Hello ,nvidia
Many thanks for the reply in last post, and indeed,I’m doing a research about optimizing TVL1 opticalflow(Cuda).
as we know, TVL1 algorithm use implicit expression to converge U V.It leads that former result is request when calculating current one.
the TVL1 algorithm loop might be like this:
for(4 pyramid)
{
/*main loop*/
for(4 warping)
{
Kernel<1>(calc auxiliary variable) (input : intensiy(d_I0x d_I0y d_I1x d_I1y)
for(n<50 when total error <TH BREAK!) flow(d_u,d_v) gradient(d_I1wx d_I1wy).. )
{
Kernel<2>(calc U) (input : rho(d_rho) gradient(d_grad2) flow(d_u,d_v) ... )
**Kernel<3>(calc total image error) (input : d_err, d_terr)
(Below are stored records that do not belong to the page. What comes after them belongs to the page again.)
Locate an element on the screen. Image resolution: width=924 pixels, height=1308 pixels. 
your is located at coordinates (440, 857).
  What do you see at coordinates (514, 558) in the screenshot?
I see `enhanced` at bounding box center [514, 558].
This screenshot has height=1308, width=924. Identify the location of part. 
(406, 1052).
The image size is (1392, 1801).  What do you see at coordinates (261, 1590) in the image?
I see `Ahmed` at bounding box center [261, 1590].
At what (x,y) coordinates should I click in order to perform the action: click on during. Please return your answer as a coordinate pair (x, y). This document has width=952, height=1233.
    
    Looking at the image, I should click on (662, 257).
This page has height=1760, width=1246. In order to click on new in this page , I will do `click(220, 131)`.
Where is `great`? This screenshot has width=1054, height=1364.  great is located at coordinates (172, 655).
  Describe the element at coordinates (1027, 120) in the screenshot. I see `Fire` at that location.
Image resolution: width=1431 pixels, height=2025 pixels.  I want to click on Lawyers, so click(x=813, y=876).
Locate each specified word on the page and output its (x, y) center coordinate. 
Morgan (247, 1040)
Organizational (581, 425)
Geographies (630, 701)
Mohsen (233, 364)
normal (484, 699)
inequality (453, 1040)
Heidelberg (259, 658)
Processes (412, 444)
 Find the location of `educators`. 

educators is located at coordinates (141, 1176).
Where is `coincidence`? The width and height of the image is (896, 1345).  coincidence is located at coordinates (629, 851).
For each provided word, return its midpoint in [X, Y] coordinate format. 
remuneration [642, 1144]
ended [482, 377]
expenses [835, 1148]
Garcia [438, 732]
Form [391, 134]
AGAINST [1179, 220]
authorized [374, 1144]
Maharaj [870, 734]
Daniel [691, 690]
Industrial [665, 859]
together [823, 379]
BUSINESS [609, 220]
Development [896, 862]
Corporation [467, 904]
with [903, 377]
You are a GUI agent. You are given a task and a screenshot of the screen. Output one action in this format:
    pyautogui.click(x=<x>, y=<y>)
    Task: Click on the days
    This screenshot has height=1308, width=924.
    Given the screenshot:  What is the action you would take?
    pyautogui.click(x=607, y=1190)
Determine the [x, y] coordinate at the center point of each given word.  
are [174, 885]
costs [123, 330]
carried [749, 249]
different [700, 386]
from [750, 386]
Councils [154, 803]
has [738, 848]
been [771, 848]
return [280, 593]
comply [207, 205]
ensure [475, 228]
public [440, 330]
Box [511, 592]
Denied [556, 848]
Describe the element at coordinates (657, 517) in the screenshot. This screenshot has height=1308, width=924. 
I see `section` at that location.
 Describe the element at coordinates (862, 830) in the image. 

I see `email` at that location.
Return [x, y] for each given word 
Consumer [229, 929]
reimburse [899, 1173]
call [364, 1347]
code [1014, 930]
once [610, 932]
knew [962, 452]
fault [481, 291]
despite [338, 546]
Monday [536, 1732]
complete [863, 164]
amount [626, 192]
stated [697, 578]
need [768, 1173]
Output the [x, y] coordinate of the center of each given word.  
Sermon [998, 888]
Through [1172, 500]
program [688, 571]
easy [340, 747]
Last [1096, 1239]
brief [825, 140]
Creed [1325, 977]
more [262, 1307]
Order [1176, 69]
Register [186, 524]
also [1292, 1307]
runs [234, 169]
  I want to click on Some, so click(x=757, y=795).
Kernel<4>(dual V by U) (input : divrgence(d_p11 d_p12 d_p21 d_p22), tau,gamma)
}
}
}
I tried to changed gpumat to array.and rewrite cuda::resize & cuda::multiply into one kernel.
there is 1ms accelerated by these effort(CV 6ms, MY 5ms [2 frame(224*224 CV32F)]).
And also I used float16 and int32 instead of float32 format precise,but no matter which global variable I changed (float16 format)
the final flow performed not good.After one pyramid loop, I cant get the correct answer but the float32 could
is there any other way to accelerate? (definately,I also optimized parameter such as Loop_num, pyramid_num warping_num tau gamma which are mentioned at https://stackoverflow.com/questions/19309567/speeding-up-optical-flow-createoptflow-dualtvl1 ), or did I use float16 incorrectly?
I’m considering that divide (224224)image into (77)(32*32) partition to calculate d_U d_V individually so that I can use shared memory to save variable instead of global one.Since calculating opticalflow only need the surrounding data.
any help would be greatly appreciated.